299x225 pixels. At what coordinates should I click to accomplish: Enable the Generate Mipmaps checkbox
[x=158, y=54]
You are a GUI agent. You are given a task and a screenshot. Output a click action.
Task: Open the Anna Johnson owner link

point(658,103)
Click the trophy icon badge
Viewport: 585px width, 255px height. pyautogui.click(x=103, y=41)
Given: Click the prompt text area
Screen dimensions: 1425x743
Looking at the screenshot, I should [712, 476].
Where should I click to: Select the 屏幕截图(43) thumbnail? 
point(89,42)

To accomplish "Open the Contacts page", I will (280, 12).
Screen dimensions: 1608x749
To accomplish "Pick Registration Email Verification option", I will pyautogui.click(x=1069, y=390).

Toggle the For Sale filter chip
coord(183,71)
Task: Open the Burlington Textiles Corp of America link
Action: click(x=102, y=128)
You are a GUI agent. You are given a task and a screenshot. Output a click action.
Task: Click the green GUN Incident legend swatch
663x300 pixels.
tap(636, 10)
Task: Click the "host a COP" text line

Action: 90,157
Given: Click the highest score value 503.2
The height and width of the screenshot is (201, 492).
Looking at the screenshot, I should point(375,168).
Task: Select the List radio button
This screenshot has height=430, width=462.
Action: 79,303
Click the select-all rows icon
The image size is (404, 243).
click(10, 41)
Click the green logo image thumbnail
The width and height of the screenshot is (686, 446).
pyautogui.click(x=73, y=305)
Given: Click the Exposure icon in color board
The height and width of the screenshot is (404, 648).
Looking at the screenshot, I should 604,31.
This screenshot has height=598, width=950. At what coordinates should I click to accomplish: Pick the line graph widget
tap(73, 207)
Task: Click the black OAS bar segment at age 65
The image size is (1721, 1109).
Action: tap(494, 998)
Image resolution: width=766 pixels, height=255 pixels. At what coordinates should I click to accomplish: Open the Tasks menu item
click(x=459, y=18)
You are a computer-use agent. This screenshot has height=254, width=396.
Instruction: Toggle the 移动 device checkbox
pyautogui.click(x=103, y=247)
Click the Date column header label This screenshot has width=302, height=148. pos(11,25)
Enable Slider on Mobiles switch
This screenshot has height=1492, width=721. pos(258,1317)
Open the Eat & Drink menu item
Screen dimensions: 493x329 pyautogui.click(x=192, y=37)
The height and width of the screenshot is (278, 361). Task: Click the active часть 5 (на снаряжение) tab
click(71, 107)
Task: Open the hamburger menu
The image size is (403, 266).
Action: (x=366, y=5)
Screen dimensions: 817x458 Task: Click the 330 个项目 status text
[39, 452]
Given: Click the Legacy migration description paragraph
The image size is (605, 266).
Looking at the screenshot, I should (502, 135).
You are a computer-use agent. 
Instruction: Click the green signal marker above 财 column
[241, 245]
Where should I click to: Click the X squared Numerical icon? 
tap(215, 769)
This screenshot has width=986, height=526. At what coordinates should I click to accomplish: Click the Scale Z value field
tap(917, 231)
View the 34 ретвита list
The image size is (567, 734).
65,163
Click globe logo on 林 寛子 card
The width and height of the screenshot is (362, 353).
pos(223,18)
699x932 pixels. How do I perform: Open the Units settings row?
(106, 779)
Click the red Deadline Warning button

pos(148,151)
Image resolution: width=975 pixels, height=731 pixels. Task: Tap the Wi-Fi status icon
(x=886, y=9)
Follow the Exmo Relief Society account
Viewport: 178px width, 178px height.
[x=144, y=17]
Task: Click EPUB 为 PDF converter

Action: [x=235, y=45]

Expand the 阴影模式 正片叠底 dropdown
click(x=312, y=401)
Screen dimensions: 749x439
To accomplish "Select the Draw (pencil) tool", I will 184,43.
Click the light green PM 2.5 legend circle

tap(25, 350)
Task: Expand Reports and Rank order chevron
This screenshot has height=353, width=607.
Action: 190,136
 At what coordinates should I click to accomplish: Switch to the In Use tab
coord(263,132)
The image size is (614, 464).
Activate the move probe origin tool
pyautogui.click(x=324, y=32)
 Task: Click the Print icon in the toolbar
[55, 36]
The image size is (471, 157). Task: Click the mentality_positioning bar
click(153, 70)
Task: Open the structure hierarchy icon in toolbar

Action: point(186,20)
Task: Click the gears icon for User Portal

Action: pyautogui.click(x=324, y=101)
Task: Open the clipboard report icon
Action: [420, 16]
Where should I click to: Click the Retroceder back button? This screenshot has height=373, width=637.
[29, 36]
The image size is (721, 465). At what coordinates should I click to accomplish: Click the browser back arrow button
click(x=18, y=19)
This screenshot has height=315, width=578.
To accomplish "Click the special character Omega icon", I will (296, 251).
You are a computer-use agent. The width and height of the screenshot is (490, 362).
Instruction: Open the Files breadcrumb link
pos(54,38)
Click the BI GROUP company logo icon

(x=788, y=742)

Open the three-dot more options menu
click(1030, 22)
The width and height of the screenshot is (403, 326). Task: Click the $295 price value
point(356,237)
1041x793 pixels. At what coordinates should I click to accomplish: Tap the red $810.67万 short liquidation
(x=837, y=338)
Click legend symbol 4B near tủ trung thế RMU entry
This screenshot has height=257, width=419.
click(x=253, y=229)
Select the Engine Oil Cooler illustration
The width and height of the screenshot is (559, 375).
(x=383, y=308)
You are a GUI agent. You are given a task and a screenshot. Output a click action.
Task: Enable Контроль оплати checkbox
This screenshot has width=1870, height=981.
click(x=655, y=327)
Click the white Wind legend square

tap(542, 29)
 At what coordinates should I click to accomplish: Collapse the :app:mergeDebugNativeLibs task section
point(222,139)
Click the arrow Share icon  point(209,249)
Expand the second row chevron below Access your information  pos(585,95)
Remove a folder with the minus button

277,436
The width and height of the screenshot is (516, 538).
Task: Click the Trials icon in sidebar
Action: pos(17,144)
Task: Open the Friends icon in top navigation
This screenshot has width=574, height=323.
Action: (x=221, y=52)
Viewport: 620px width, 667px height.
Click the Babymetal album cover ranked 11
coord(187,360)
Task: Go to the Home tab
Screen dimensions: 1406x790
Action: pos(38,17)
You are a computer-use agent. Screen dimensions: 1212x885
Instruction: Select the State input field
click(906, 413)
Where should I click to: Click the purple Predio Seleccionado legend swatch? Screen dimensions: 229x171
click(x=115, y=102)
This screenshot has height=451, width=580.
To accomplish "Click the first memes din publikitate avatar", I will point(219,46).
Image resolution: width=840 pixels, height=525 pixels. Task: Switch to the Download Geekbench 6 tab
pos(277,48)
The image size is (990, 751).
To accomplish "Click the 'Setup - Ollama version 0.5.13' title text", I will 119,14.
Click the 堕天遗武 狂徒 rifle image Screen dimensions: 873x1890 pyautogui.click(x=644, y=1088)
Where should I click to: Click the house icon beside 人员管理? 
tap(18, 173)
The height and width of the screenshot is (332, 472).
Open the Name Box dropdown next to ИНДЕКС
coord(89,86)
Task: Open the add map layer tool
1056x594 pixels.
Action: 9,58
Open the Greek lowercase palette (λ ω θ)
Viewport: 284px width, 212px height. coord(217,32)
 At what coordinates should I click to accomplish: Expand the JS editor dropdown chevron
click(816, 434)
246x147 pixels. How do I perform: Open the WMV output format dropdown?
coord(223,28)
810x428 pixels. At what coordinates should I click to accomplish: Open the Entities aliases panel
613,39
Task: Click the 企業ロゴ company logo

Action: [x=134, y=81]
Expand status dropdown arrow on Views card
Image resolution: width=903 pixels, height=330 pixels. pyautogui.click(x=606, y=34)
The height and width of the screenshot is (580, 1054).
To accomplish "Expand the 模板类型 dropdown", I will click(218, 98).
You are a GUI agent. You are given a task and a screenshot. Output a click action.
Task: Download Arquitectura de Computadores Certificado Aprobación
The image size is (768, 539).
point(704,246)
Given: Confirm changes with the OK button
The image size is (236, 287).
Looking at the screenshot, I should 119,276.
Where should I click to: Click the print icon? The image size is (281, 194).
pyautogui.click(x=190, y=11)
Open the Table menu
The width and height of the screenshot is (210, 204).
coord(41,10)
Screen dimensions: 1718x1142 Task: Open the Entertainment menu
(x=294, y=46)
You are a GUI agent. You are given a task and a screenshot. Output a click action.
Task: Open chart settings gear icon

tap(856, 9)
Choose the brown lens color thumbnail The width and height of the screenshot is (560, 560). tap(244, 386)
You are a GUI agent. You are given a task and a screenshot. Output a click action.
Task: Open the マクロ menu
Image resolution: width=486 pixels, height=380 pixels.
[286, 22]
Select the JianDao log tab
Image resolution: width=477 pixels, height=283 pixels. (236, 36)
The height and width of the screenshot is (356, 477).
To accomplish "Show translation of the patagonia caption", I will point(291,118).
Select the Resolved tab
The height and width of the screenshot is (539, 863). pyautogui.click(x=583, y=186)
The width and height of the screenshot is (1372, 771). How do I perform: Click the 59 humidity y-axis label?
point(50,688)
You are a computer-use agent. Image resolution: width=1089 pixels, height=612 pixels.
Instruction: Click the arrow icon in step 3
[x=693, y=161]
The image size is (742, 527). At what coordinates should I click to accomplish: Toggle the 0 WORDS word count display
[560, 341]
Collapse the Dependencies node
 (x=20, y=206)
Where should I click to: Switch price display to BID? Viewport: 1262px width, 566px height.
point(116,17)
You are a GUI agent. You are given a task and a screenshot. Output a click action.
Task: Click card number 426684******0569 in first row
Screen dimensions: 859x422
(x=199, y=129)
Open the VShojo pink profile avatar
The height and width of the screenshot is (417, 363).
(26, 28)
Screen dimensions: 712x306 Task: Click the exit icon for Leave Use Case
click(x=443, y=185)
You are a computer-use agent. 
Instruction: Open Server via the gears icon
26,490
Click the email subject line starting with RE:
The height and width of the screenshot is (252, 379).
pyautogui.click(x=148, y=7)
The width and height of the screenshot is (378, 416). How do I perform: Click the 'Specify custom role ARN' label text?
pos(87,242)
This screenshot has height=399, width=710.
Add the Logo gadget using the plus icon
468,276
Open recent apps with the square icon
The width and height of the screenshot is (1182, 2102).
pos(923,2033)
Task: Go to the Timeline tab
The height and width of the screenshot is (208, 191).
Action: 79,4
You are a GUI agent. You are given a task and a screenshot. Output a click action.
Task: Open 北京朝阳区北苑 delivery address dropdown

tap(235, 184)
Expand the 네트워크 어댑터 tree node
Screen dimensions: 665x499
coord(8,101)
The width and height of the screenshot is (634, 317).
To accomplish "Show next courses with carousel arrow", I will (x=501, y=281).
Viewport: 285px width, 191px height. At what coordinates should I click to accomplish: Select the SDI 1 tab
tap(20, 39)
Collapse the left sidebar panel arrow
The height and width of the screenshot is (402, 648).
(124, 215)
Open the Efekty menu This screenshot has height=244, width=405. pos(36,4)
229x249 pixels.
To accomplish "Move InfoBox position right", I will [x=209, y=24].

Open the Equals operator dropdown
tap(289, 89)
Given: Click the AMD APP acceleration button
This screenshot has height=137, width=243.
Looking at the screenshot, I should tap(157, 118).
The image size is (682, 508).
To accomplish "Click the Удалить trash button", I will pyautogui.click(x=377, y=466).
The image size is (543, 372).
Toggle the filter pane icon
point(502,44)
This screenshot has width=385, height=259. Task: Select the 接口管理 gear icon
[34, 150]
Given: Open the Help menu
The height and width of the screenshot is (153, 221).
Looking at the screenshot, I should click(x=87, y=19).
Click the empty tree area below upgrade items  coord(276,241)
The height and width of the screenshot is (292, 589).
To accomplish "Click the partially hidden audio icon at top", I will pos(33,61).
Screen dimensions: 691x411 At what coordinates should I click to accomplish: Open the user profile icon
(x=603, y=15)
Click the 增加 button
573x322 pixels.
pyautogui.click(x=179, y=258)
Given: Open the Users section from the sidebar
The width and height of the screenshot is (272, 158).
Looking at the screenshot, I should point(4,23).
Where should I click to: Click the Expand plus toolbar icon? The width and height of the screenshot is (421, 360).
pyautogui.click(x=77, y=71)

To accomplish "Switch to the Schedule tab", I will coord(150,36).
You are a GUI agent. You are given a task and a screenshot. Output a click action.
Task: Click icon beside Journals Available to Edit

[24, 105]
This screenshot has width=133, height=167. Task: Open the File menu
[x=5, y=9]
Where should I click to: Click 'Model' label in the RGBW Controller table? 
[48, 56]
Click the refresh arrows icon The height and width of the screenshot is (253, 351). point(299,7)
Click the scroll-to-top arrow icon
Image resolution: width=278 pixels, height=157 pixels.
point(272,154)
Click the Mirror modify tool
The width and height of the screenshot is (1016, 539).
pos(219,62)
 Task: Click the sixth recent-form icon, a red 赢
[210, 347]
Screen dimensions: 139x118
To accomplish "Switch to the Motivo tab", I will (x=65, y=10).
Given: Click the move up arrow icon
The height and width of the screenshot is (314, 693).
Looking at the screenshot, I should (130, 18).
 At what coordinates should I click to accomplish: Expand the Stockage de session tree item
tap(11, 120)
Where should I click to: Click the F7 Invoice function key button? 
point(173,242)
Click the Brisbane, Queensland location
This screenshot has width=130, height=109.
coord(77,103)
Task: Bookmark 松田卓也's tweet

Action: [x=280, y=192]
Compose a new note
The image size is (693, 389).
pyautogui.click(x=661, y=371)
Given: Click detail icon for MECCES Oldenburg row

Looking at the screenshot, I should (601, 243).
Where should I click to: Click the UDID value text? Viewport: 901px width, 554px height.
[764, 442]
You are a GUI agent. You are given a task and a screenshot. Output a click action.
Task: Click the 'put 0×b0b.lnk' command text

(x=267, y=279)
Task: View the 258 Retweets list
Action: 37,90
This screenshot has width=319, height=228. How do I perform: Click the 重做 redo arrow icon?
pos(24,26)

• **YOUR TASK**
Give, as a single number, the count of lines in the material above that contain the string "area".

• **RESPONSE TO THIS TASK**
2